There are a great many sites on the internet, that contain a wealth of information, helpful in identifying pieces of glass. Of course it can be hard to determine which information is accurate, especially if this subject is new to you. This is why care should be taken using online selling sites. Whilst some sellers are accurate in their descriptions others are not. Many times I have seen glass listed as “probably Bagley/Sowerby/Davidson/Jobling”, I mean, it may possibly be one of them, but certainly not all four. There is also the distinct possibility that it could manufactured by some other company entirely!
The majority of the following websites belong to long standing members of the glass community, both in reality and online. I have found them useful in learning about the history of glass manufacturers, glass registrations, identifying glass and being able to view pieces I can only dream about owning!
Provided by Angela Bowey’s Glass Museum and Glass Encyclopedia, this is the place to be to talk about glass. There are different boards covering glass from different geographical locations, boards for current research projects and boards for help with identifying glass. Members include authors, dealers and enthusiasts. It’s not really a board for active chatting, more a “leave a message and we’ll get back to you later” type place. The search facility is incredibly useful though.
Pamela Wessendorf gallery of glass from her own personal museum. The menus can be displayed in German or English. The images are clear, can be enlarged, and they are referenced. You can view by item type, manufacturer or country of origin. Although the majority of the glass is German, there are pieces I have bought in North-East England that are attributable to German companies. There is also some English glass in the collection.
1160 items of Bagley Glass can be viewed in their interactive online collection. You can browse the items, or view by object type or date of manufacture. Alternatively use the handy search box to narrow the results to a certain pattern type or colour. Each item has a clear picture, date range of manufacture and brief description.
The Tyne & Wear Archives & Museums search allows you to search over 450,000 objects held in their collections. The search is comprehensive giving options such as keyword, maker and object name. It even has the capacity for curating your own online collection. Not all of the entries have images, but there is an option to filter out those entries that don’t have media. There is a substantial amount of glass in the collection, nearly 1,500 objects (with images).

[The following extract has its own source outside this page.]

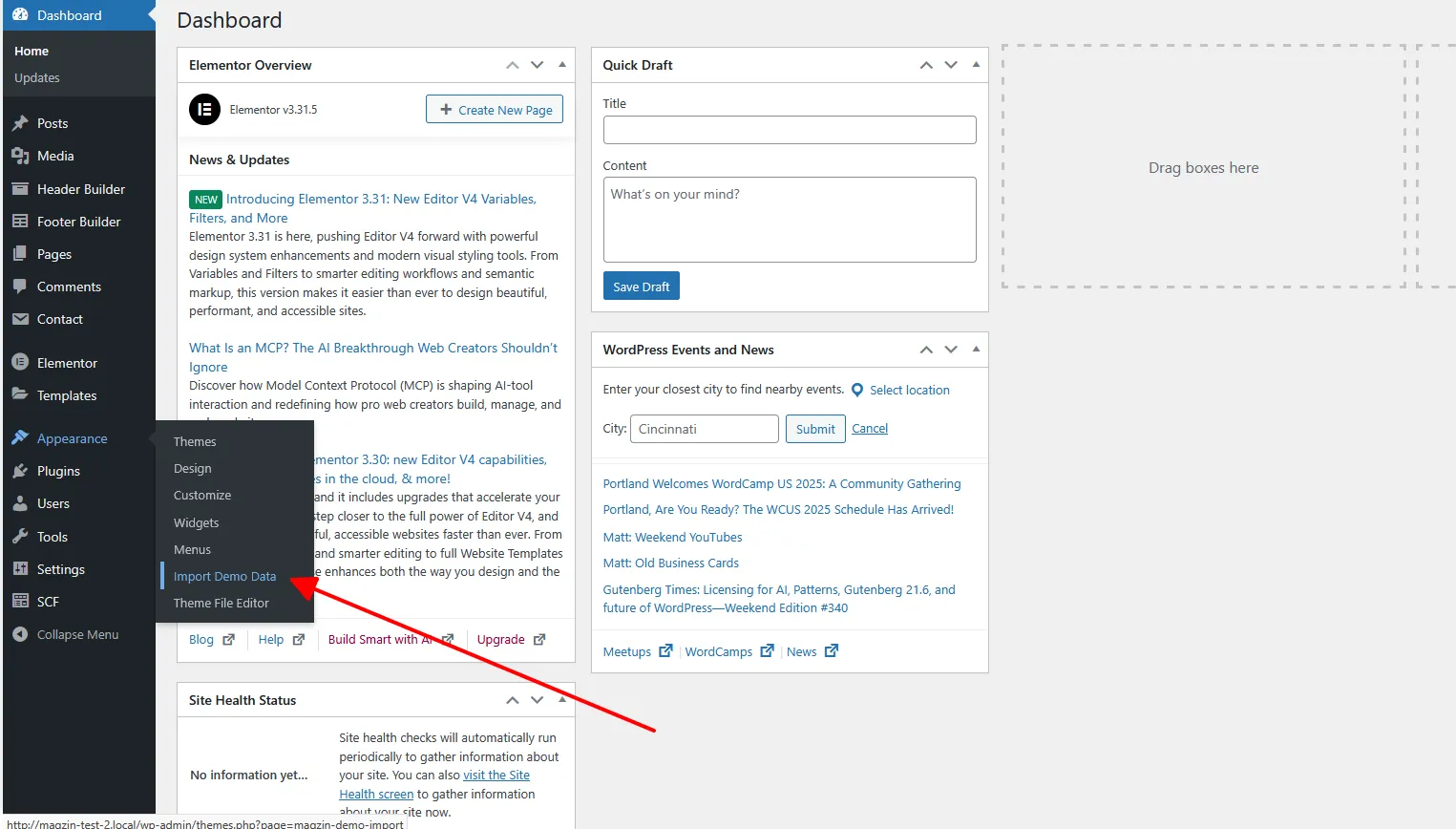Toggle WordPress Events and News panel
1456x829 pixels.
[976, 350]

The Victoria & Albert museum have an online option to search over 1.2 million objects in their collections. You are able to restrict results to only those with images, and there are various filters, such as manufacturer, medium, object type.

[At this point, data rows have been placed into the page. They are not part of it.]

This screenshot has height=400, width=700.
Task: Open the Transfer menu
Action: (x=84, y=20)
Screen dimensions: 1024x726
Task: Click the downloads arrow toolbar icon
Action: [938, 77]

Beautiful collection of Art Deco pressed glass flower frogs and float boats. Organised by manufacturer.
Chris and Val Stewart’s website is seperated into “Cloud Glass” and “George Davidson” sub-sites. The table of contents displays an index for the glass cloud section of the site. In both sections, the photographs of the glass is displayed with pattern number, known colours, size, date range of manufacture and a written description. There is also a comprehensive list of reference sources, which is useful for further research.
A gallery of images of the different designs of pressed glass produced by Chance, plus details of the other lines they produced, especially their Fiestaware.

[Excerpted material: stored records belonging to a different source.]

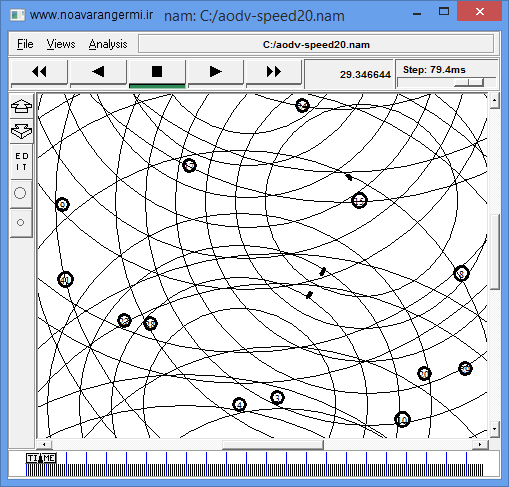Click node 10 in the topology
509x487 pixels.
[x=402, y=419]
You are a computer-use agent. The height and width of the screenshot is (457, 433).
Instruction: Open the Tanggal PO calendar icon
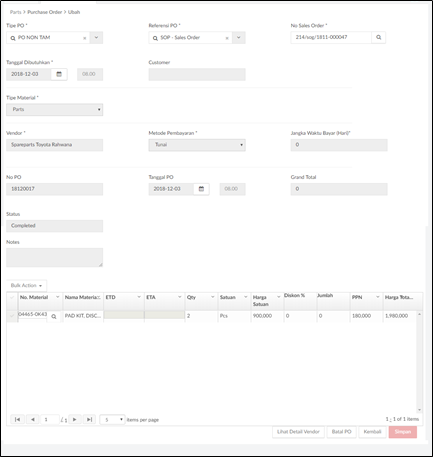[201, 189]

Glen and Stephen Thistlewood’s website, totally devoted to carnival glass. They have featured pages for all the major carnival glass producers, including Sowerby. The site is easy to navigate and clearly presented, with well researched articles.
Twenty albums of carnival glass photos organised by American manufacturer and company of manufacture, as well an extensive gallery of European carnival glass. The rest of the site is accessible from this page and contains articles and members area. A significant number of flint glass items were also made in carnival glass, so this can be a helpful resource for identification purposes.
Another site about carnival glass, but this one is indexed by pattern, shape, motif and maker. Lots of other general information about carnival glass, including a section on European patterns.
A webpage, courtesy of K & M Antiques, containing a brief history of the Jeanette Glass company from 1887-1983, along with photographic example and description for patterns used from 1930’s-1950’s.
Well illustrated site focussing on Fairy Lamps. Whilst Clarkes may be the most well known name with the lamps, Davidson produced a shade on behalf of Clarkes. Additionally, Greener & Co. produced their own variant of the fairy lamp. The galleries are accessible through the “Makers” tab from the website menu.